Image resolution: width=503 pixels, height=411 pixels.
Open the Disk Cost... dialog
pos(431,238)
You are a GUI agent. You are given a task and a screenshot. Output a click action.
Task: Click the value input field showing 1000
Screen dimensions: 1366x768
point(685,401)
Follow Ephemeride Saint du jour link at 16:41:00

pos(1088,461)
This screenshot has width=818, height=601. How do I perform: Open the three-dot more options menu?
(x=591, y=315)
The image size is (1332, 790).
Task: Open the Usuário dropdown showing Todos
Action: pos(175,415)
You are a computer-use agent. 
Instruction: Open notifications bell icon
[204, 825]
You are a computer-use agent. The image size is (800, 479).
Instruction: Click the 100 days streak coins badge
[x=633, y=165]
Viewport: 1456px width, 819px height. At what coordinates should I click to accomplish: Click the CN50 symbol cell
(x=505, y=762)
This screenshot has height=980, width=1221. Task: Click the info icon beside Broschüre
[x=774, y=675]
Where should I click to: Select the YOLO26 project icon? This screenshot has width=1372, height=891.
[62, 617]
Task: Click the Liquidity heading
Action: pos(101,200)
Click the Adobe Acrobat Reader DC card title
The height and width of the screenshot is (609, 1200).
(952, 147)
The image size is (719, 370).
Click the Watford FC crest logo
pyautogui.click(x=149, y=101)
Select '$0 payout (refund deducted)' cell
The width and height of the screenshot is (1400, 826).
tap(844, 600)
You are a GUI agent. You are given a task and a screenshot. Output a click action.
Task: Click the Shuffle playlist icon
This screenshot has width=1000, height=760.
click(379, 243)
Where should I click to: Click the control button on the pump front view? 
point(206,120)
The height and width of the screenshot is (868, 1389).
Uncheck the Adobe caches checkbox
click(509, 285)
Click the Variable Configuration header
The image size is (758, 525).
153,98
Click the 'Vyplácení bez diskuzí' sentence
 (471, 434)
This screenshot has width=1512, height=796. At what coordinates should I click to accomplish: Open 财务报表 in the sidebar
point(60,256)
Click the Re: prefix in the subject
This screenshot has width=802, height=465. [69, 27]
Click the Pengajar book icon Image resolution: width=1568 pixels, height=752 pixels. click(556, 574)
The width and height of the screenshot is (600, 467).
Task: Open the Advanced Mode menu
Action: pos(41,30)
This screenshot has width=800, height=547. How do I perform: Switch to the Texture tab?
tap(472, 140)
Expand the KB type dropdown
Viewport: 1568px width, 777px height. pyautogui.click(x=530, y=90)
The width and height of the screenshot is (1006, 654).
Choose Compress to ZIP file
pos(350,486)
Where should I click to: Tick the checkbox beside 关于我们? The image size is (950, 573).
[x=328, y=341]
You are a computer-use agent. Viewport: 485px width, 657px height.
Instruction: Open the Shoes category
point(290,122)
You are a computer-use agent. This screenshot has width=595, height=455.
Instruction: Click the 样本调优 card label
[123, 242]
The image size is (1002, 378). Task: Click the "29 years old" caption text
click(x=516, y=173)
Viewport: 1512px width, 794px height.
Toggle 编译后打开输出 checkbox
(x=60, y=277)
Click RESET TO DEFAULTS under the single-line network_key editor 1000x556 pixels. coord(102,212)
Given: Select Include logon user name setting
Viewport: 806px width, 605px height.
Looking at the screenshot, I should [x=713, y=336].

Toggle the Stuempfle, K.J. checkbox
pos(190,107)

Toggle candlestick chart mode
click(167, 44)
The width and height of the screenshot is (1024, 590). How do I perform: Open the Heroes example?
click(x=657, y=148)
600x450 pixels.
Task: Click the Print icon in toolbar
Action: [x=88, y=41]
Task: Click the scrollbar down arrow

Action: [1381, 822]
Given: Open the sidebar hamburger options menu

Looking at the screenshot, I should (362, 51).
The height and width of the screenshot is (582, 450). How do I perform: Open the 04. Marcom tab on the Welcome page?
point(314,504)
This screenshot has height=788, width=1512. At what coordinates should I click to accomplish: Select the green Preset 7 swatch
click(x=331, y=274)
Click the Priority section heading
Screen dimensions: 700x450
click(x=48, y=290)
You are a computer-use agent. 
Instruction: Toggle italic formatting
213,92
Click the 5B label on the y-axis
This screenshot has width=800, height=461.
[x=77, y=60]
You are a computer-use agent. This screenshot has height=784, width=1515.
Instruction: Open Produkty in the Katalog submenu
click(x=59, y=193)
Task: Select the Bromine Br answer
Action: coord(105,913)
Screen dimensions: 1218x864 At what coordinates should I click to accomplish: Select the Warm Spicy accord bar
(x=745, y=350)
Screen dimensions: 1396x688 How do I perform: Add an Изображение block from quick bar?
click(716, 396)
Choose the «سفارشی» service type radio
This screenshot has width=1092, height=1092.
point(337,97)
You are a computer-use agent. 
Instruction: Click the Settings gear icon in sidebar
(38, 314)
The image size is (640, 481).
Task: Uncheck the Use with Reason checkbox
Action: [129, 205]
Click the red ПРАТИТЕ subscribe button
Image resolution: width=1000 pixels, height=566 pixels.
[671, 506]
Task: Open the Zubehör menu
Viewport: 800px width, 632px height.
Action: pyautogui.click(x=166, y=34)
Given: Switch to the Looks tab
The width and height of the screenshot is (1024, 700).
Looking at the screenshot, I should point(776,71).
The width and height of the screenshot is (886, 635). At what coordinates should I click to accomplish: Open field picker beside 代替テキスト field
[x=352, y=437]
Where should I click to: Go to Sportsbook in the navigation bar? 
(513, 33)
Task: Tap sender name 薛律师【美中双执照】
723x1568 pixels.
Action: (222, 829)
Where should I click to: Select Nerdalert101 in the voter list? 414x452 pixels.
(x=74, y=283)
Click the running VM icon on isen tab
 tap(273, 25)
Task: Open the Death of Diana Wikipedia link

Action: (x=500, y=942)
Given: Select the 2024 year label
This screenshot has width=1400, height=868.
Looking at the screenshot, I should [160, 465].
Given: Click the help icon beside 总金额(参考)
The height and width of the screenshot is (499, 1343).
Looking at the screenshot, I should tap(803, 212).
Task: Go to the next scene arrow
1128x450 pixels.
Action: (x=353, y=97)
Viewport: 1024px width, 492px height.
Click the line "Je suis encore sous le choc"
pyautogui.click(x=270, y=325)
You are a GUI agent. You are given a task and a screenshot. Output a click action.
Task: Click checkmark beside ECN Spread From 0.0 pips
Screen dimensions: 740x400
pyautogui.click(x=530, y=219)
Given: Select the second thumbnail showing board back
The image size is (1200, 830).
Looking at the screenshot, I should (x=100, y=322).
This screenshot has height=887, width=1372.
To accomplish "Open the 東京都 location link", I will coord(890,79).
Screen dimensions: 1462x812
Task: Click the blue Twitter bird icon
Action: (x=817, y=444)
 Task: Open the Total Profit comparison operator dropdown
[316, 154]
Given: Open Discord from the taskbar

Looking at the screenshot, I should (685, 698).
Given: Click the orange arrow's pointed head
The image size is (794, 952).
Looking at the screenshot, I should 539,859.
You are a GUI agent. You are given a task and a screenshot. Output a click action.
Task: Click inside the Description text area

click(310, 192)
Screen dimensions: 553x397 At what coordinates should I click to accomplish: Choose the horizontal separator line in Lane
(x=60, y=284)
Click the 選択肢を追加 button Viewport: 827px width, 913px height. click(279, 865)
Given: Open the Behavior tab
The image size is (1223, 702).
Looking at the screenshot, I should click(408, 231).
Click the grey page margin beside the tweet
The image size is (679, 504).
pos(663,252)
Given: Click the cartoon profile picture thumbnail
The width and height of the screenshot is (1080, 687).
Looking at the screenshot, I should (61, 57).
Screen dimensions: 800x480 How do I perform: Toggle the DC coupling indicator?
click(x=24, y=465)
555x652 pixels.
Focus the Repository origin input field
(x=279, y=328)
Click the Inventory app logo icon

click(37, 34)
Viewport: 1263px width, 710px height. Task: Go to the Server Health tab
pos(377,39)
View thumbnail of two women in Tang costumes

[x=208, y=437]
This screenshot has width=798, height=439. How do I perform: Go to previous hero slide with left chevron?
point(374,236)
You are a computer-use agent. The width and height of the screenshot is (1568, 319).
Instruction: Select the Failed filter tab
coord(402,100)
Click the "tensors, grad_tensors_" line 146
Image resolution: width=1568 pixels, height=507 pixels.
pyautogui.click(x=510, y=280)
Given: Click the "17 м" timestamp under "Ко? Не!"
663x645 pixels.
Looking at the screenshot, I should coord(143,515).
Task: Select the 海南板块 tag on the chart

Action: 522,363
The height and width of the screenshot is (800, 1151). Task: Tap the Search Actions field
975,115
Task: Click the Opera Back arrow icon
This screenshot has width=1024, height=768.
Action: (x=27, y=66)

**********

YOUR TASK: I'd like the lines above from the one with "Follow Ephemeride Saint" up to and including the one with "The height and width of the screenshot is (868, 1389)." copied exactly, with no other lines.

EXERCISE RESPONSE:
Follow Ephemeride Saint du jour link at 16:41:00

pos(1088,461)
This screenshot has width=818, height=601. How do I perform: Open the three-dot more options menu?
(x=591, y=315)
The image size is (1332, 790).
Task: Open the Usuário dropdown showing Todos
Action: pos(175,415)
You are a computer-use agent. 
Instruction: Open notifications bell icon
[204, 825]
You are a computer-use agent. The image size is (800, 479).
Instruction: Click the 100 days streak coins badge
[x=633, y=165]
Viewport: 1456px width, 819px height. At what coordinates should I click to accomplish: Click the CN50 symbol cell
(x=505, y=762)
This screenshot has height=980, width=1221. Task: Click the info icon beside Broschüre
[x=774, y=675]
Where should I click to: Select the YOLO26 project icon? This screenshot has width=1372, height=891.
[62, 617]
Task: Click the Liquidity heading
Action: pos(101,200)
Click the Adobe Acrobat Reader DC card title
The height and width of the screenshot is (609, 1200).
(952, 147)
The image size is (719, 370).
Click the Watford FC crest logo
pyautogui.click(x=149, y=101)
Select '$0 payout (refund deducted)' cell
The width and height of the screenshot is (1400, 826).
tap(844, 600)
You are a GUI agent. You are given a task and a screenshot. Output a click action.
Task: Click the Shuffle playlist icon
This screenshot has width=1000, height=760.
click(379, 243)
Where should I click to: Click the control button on the pump front view? 
point(206,120)
The height and width of the screenshot is (868, 1389).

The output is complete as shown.